**What to work on:** From the line with "Image resolution: width=635" down to the final line of the material, please transcribe everything exactly, but leave the pictures out.

**Listed entries:**
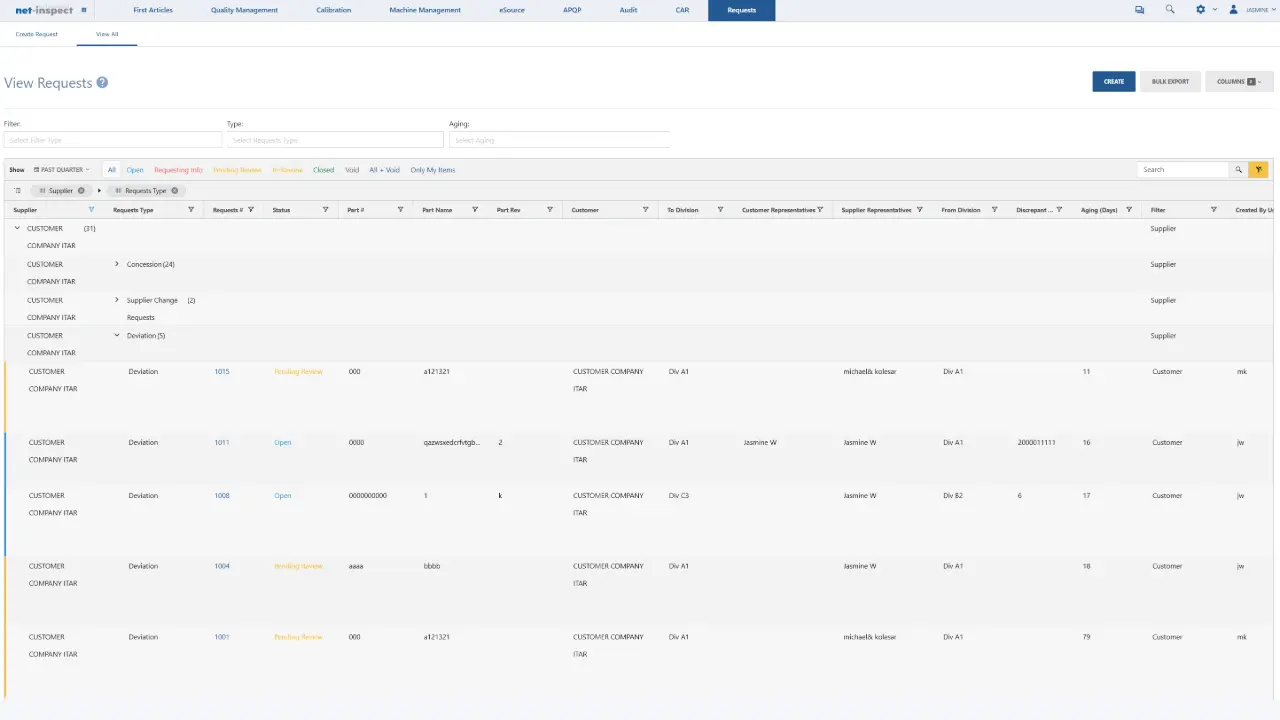The image size is (1280, 720).
Task: Open the filter icon on the Supplier column
Action: 90,209
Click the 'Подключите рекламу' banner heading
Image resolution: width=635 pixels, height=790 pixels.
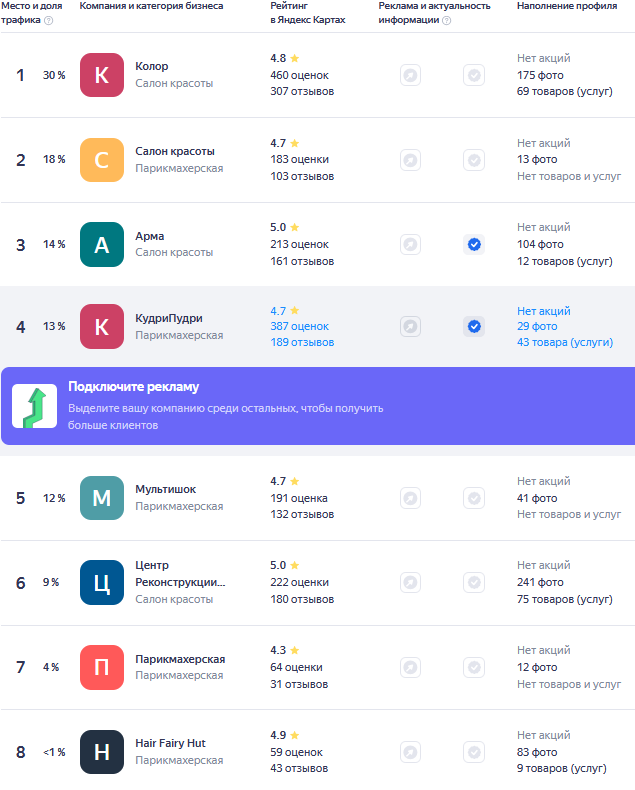(x=134, y=387)
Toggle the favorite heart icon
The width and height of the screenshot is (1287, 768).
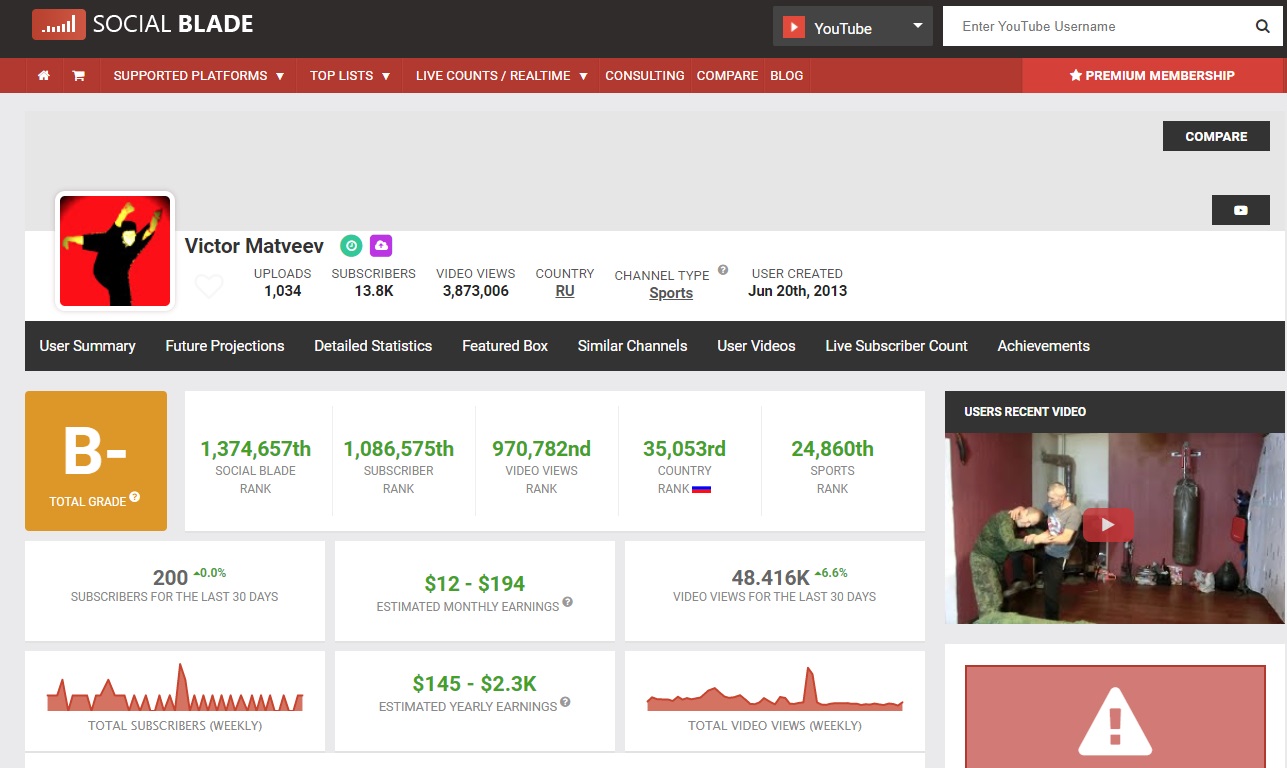209,287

**Task result:**
Image resolution: width=635 pixels, height=790 pixels.
(x=134, y=387)
Toggle the favorite heart icon
The width and height of the screenshot is (1287, 768).
209,287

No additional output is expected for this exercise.